Exercises

  1. This exercise is about regularization priors. In the code that generates the data, change order=2 to another value, such as order=5. Then, fit model_p and plot the resulting curve. Repeat this, but now using a prior for beta with sd=100 instead of sd=1 and plot the resulting curve. How are both curves different? Try this out with sd=np.array([10, 0.1, 0.1, 0.1, 0.1]), too.
  2. Repeat the previous exercise but increase the amount of data to 500 data points.
  3. Fit a cubic model (order 3), compute WAIC and LOO, plot the results, and compare them with the linear and quadratic models.
  4. Use pm.sample_posterior_predictive() to rerun the PPC example, but this time, plot the values of y instead of the values of the mean.
  5. Read and run the posterior predictive example from PyMC3's documentation at https://pymc-devs.github.io/pymc3/notebooks/posterior_predictive.html. Pay special attention to the use of the Theano shared variables.
  6. Go back to the code that generated Figure 5.5 and Figure 5.6, and modify it to get new sets of six data points. Visually evaluate how the different polynomials fit these new datasets. Relate the results to the discussions in this book.
  7. Read and run the model averaging example from PyMC3's documentation at https://docs.pymc.io/notebooks/model_averaging.html.

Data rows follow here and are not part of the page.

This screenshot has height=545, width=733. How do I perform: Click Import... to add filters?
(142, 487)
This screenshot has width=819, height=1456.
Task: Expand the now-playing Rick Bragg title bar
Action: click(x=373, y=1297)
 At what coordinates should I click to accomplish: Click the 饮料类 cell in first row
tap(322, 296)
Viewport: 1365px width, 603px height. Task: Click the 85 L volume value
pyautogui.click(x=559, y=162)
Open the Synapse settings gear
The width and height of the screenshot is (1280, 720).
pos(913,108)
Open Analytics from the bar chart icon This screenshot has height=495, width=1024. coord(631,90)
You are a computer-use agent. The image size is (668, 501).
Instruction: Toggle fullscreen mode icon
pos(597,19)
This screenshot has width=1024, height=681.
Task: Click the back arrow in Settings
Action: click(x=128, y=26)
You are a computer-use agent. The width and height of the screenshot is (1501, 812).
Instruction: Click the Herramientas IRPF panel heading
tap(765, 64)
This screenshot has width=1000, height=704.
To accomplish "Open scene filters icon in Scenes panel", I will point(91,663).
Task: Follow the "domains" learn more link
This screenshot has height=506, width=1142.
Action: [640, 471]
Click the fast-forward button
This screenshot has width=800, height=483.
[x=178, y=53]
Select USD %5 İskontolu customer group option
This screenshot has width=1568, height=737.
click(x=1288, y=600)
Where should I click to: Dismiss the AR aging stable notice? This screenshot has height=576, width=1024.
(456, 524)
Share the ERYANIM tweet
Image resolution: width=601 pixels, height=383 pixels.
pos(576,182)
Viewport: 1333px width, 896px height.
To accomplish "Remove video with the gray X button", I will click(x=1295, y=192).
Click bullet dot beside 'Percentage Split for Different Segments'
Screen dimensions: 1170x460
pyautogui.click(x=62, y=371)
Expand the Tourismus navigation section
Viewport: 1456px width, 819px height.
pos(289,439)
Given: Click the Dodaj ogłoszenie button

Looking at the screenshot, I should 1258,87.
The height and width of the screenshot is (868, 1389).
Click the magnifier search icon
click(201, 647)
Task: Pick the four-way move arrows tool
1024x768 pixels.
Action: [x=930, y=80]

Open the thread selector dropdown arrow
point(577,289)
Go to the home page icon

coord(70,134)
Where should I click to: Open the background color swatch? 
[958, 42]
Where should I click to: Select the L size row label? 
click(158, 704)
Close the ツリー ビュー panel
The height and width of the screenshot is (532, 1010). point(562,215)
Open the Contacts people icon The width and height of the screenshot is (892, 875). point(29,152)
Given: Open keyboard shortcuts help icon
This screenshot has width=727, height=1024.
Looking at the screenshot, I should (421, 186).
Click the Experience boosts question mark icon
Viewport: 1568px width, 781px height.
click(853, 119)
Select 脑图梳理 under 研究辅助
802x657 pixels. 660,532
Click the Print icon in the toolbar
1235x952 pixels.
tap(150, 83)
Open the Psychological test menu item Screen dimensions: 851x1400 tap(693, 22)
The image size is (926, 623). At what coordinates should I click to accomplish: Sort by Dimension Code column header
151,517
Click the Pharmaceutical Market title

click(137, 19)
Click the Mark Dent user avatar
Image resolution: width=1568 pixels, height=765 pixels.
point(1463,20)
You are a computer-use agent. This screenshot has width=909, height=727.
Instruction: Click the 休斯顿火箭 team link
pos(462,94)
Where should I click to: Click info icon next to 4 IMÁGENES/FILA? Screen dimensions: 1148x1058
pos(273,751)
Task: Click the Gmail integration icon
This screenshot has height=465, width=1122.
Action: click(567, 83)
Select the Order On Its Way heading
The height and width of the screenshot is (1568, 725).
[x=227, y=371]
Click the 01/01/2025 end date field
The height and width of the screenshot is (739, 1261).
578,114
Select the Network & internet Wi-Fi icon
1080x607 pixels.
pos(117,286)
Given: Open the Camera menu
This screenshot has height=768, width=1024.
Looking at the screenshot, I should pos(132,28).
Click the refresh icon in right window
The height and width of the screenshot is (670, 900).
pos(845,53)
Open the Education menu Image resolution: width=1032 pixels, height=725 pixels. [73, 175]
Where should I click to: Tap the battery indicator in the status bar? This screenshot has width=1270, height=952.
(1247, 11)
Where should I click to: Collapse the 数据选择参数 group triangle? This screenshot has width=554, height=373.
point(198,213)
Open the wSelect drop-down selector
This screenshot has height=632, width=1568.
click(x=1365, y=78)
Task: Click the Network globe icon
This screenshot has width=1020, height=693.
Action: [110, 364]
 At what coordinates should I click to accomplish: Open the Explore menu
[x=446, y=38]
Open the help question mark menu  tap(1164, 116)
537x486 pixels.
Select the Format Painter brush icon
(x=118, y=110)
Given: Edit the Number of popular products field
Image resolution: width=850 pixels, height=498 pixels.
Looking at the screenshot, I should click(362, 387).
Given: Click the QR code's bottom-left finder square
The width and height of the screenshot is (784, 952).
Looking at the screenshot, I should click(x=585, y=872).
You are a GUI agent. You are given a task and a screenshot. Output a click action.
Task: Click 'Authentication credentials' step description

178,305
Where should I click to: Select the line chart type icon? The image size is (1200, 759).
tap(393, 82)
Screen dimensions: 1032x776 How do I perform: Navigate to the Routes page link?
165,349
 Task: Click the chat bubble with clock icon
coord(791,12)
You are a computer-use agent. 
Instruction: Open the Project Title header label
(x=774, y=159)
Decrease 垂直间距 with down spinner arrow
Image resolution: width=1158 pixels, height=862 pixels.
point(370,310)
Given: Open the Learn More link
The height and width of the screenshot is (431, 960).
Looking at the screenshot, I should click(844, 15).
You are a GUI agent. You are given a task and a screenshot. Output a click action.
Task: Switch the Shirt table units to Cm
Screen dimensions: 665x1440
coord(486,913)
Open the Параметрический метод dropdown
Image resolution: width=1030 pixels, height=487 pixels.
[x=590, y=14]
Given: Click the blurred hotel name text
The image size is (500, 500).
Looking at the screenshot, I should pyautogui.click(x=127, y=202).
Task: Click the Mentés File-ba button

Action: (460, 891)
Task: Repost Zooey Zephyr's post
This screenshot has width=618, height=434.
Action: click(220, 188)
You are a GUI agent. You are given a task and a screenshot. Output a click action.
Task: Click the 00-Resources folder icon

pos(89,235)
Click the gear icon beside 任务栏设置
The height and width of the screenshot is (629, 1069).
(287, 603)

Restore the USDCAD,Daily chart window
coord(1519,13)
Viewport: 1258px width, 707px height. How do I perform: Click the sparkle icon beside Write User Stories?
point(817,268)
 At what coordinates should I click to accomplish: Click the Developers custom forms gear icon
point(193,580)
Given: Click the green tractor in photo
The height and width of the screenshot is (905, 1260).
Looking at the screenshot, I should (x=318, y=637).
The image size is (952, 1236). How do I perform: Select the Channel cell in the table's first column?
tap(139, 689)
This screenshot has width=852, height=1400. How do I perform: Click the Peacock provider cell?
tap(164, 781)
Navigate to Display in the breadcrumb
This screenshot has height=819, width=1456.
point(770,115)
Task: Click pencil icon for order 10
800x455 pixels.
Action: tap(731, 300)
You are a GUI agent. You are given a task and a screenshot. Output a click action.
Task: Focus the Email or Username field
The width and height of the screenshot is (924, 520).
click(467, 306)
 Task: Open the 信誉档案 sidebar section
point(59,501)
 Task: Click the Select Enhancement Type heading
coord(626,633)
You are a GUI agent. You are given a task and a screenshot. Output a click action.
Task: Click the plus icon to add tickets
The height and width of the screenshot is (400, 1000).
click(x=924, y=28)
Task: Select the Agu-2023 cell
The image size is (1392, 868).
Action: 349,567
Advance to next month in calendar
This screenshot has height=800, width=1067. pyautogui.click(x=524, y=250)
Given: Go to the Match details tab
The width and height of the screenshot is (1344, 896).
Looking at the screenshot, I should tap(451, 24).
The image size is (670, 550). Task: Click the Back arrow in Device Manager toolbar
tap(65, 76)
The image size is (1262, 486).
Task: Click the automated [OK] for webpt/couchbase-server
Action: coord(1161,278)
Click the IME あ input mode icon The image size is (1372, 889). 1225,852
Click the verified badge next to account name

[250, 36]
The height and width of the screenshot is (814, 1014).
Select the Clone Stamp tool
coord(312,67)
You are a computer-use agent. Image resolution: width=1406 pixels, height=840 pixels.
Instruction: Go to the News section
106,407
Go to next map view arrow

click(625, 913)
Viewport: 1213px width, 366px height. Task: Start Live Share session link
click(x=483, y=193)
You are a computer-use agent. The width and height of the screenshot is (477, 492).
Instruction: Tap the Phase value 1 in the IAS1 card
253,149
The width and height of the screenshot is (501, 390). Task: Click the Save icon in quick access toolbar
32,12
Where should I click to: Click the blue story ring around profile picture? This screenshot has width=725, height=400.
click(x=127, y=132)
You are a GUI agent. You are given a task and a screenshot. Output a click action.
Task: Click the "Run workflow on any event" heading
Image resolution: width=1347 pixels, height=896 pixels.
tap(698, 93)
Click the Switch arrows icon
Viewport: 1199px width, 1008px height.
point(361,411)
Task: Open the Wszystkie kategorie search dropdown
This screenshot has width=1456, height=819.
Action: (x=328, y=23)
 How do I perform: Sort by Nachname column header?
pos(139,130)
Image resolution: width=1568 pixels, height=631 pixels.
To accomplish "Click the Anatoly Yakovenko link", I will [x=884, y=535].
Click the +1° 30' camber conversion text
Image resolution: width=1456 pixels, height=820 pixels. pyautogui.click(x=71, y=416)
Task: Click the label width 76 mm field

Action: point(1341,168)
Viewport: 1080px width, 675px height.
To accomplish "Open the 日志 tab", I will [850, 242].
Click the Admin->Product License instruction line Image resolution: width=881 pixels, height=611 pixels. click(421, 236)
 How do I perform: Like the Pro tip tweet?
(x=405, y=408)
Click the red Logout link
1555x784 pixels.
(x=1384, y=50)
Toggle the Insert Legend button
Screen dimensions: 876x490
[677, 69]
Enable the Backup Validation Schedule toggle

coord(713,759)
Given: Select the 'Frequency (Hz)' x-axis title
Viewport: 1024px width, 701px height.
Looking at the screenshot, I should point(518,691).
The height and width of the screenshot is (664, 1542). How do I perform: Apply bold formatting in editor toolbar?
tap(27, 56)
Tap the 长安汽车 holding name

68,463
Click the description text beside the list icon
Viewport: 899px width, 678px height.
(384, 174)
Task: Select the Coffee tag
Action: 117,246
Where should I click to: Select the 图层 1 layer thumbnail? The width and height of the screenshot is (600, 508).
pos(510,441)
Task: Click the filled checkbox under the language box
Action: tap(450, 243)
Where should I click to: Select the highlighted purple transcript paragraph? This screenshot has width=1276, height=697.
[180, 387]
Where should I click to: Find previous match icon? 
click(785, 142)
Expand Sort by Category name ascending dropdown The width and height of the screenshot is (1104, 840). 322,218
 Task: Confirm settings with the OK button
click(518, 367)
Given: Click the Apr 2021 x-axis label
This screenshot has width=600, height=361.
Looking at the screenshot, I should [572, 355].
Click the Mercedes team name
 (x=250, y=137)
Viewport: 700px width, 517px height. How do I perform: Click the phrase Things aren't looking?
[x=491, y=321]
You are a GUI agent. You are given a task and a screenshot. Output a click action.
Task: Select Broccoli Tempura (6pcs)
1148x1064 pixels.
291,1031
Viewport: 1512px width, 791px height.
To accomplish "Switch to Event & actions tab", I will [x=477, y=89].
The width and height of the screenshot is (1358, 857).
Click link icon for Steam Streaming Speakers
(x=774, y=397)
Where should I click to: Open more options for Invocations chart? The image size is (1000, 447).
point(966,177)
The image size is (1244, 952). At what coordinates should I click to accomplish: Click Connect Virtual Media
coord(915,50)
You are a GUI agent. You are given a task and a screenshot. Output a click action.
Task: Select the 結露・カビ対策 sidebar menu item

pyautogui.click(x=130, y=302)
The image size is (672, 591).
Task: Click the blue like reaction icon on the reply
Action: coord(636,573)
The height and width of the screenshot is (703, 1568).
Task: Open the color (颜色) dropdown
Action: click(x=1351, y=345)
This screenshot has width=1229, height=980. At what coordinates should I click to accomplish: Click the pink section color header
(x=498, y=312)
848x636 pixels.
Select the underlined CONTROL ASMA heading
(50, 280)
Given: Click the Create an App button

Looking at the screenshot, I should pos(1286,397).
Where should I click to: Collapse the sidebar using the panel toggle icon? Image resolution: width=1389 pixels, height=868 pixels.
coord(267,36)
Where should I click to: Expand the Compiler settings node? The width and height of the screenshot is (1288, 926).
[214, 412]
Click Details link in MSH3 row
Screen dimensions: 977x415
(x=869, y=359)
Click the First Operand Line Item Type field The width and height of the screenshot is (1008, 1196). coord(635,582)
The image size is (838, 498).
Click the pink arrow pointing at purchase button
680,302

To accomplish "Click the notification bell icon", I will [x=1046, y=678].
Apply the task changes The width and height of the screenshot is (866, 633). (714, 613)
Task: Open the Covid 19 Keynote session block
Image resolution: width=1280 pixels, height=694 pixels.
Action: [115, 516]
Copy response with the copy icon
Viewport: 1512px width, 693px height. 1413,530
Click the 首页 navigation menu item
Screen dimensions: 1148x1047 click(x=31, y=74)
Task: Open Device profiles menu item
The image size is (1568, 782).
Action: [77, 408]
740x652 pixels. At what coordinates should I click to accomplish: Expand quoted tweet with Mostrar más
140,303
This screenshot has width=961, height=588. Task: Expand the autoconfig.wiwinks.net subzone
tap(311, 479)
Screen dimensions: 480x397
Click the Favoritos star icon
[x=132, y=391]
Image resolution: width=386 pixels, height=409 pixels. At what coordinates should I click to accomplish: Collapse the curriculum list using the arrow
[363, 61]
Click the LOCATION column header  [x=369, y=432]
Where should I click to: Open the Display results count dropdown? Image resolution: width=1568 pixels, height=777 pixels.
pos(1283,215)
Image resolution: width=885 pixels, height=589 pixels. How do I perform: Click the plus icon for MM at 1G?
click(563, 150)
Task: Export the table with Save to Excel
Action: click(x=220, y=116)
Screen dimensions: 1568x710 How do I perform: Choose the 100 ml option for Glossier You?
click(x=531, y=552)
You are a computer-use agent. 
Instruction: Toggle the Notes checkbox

  8. Compute the Bayes factor for the coin problem using a uniform prior beta (1, 1) and priors such as beta (0.5, 0.5). Set 15 heads and 30 coins. Compare this result with the inference we got in the first chapter of this book.
  9. Repeat the last example where we compare Bayes factors and Information Criteria, but now reduce the sample size.
  10. For the entropy example, change the q distribution. Try this with distributions like stats.binom(10, 0.5)  and stats.binom(10, 0.25).